**What the exercise asks:**
All the data must be output exactly as given.

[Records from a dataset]

☆ ☆ ☆ ☆ ☆ ☆ ☆

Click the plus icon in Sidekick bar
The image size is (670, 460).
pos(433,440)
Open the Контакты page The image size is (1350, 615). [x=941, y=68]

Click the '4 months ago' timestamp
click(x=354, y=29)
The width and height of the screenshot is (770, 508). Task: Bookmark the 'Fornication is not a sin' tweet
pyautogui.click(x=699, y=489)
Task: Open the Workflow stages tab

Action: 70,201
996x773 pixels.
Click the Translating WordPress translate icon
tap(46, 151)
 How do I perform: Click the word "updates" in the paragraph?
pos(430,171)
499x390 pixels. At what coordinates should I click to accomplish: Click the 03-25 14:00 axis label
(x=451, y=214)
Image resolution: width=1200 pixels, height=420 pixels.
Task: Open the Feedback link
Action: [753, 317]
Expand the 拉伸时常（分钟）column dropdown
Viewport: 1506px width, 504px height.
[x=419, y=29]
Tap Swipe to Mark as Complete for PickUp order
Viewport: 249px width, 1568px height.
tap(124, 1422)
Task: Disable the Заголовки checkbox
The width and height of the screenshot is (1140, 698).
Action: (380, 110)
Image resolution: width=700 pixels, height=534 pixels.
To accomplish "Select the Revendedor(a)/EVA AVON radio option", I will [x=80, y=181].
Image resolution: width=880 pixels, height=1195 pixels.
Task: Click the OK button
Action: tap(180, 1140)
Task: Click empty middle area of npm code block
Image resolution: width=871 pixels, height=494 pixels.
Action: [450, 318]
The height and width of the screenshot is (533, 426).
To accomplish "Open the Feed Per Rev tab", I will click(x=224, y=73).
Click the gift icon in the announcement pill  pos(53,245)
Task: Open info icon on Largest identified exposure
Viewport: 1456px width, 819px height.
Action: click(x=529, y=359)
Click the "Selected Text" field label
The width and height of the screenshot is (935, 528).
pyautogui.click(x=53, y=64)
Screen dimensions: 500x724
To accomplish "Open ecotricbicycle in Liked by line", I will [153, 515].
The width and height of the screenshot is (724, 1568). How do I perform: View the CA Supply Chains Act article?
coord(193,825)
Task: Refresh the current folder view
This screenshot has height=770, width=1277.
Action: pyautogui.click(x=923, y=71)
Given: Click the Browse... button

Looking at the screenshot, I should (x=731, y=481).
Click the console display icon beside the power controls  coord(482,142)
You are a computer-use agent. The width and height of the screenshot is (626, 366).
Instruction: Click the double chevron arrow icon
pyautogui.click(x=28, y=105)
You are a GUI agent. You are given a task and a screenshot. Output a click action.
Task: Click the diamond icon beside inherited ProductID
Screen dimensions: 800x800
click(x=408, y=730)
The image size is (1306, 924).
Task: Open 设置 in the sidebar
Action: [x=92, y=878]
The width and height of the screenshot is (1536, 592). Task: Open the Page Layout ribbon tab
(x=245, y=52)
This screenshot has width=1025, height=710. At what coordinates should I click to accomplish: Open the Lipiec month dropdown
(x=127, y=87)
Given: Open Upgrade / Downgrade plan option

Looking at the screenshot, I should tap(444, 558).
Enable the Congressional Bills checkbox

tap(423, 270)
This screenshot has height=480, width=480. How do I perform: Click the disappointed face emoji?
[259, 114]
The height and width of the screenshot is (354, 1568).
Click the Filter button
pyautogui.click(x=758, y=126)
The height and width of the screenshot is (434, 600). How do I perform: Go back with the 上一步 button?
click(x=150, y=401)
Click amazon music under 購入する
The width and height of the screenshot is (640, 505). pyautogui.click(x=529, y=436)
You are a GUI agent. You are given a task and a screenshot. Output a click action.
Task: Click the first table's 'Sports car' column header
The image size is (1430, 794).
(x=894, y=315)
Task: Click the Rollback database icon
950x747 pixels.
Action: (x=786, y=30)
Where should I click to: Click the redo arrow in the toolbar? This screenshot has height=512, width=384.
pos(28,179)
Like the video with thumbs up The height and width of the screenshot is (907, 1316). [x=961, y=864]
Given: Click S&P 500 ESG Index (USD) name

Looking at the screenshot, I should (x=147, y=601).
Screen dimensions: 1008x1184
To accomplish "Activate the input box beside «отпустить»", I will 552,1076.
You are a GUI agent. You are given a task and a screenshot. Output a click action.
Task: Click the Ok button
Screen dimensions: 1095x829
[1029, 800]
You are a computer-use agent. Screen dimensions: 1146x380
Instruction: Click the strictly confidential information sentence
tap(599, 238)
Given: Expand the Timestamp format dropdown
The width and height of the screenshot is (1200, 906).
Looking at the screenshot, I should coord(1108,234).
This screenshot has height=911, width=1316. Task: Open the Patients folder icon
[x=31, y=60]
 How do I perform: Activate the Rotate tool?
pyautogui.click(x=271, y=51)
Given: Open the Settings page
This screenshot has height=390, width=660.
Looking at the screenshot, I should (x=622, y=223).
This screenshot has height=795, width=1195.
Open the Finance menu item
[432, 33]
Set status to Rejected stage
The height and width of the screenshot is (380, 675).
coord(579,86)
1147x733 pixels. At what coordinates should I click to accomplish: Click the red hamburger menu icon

☆ ☆ ☆ ☆ ☆ ☆ ☆

**Answer to this problem:**
Click the plus icon in Sidekick bar
The image size is (670, 460).
pos(433,440)
Open the Контакты page The image size is (1350, 615). [x=941, y=68]

Click the '4 months ago' timestamp
click(x=354, y=29)
The width and height of the screenshot is (770, 508). Task: Bookmark the 'Fornication is not a sin' tweet
pyautogui.click(x=699, y=489)
Task: Open the Workflow stages tab

Action: 70,201
996x773 pixels.
Click the Translating WordPress translate icon
tap(46, 151)
 How do I perform: Click the word "updates" in the paragraph?
pos(430,171)
499x390 pixels. At what coordinates should I click to accomplish: Click the 03-25 14:00 axis label
(x=451, y=214)
Image resolution: width=1200 pixels, height=420 pixels.
Task: Open the Feedback link
Action: [753, 317]
Expand the 拉伸时常（分钟）column dropdown
Viewport: 1506px width, 504px height.
[x=419, y=29]
Tap Swipe to Mark as Complete for PickUp order
Viewport: 249px width, 1568px height.
tap(124, 1422)
Task: Disable the Заголовки checkbox
The width and height of the screenshot is (1140, 698).
Action: (380, 110)
Image resolution: width=700 pixels, height=534 pixels.
To accomplish "Select the Revendedor(a)/EVA AVON radio option", I will [x=80, y=181].
Image resolution: width=880 pixels, height=1195 pixels.
Task: Click the OK button
Action: tap(180, 1140)
Task: Click empty middle area of npm code block
Image resolution: width=871 pixels, height=494 pixels.
Action: [450, 318]
The height and width of the screenshot is (533, 426).
To accomplish "Open the Feed Per Rev tab", I will click(x=224, y=73).
Click the gift icon in the announcement pill  pos(53,245)
Task: Open info icon on Largest identified exposure
Viewport: 1456px width, 819px height.
Action: click(x=529, y=359)
Click the "Selected Text" field label
The width and height of the screenshot is (935, 528).
pyautogui.click(x=53, y=64)
Screen dimensions: 500x724
To accomplish "Open ecotricbicycle in Liked by line", I will [153, 515].
The width and height of the screenshot is (724, 1568). How do I perform: View the CA Supply Chains Act article?
coord(193,825)
Task: Refresh the current folder view
This screenshot has height=770, width=1277.
Action: pyautogui.click(x=923, y=71)
Given: Click the Browse... button

Looking at the screenshot, I should (x=731, y=481).
Click the console display icon beside the power controls  coord(482,142)
You are a computer-use agent. The width and height of the screenshot is (626, 366).
Instruction: Click the double chevron arrow icon
pyautogui.click(x=28, y=105)
You are a GUI agent. You are given a task and a screenshot. Output a click action.
Task: Click the diamond icon beside inherited ProductID
Screen dimensions: 800x800
click(x=408, y=730)
The image size is (1306, 924).
Task: Open 设置 in the sidebar
Action: [x=92, y=878]
The width and height of the screenshot is (1536, 592). Task: Open the Page Layout ribbon tab
(x=245, y=52)
This screenshot has width=1025, height=710. At what coordinates should I click to accomplish: Open the Lipiec month dropdown
(x=127, y=87)
Given: Open Upgrade / Downgrade plan option

Looking at the screenshot, I should tap(444, 558).
Enable the Congressional Bills checkbox

tap(423, 270)
This screenshot has height=480, width=480. How do I perform: Click the disappointed face emoji?
[259, 114]
The height and width of the screenshot is (354, 1568).
Click the Filter button
pyautogui.click(x=758, y=126)
The height and width of the screenshot is (434, 600). How do I perform: Go back with the 上一步 button?
click(x=150, y=401)
Click amazon music under 購入する
The width and height of the screenshot is (640, 505). pyautogui.click(x=529, y=436)
You are a GUI agent. You are given a task and a screenshot. Output a click action.
Task: Click the first table's 'Sports car' column header
The image size is (1430, 794).
(x=894, y=315)
Task: Click the Rollback database icon
950x747 pixels.
Action: (x=786, y=30)
Where should I click to: Click the redo arrow in the toolbar? This screenshot has height=512, width=384.
pos(28,179)
Like the video with thumbs up The height and width of the screenshot is (907, 1316). [x=961, y=864]
Given: Click S&P 500 ESG Index (USD) name

Looking at the screenshot, I should (x=147, y=601).
Screen dimensions: 1008x1184
To accomplish "Activate the input box beside «отпустить»", I will 552,1076.
You are a GUI agent. You are given a task and a screenshot. Output a click action.
Task: Click the Ok button
Screen dimensions: 1095x829
[1029, 800]
You are a computer-use agent. Screen dimensions: 1146x380
Instruction: Click the strictly confidential information sentence
tap(599, 238)
Given: Expand the Timestamp format dropdown
The width and height of the screenshot is (1200, 906).
Looking at the screenshot, I should coord(1108,234).
This screenshot has height=911, width=1316. Task: Open the Patients folder icon
[x=31, y=60]
 How do I perform: Activate the Rotate tool?
pyautogui.click(x=271, y=51)
Given: Open the Settings page
This screenshot has height=390, width=660.
Looking at the screenshot, I should (x=622, y=223).
This screenshot has height=795, width=1195.
Open the Finance menu item
[432, 33]
Set status to Rejected stage
The height and width of the screenshot is (380, 675).
coord(579,86)
1147x733 pixels. At what coordinates should I click to accomplish: Click the red hamburger menu icon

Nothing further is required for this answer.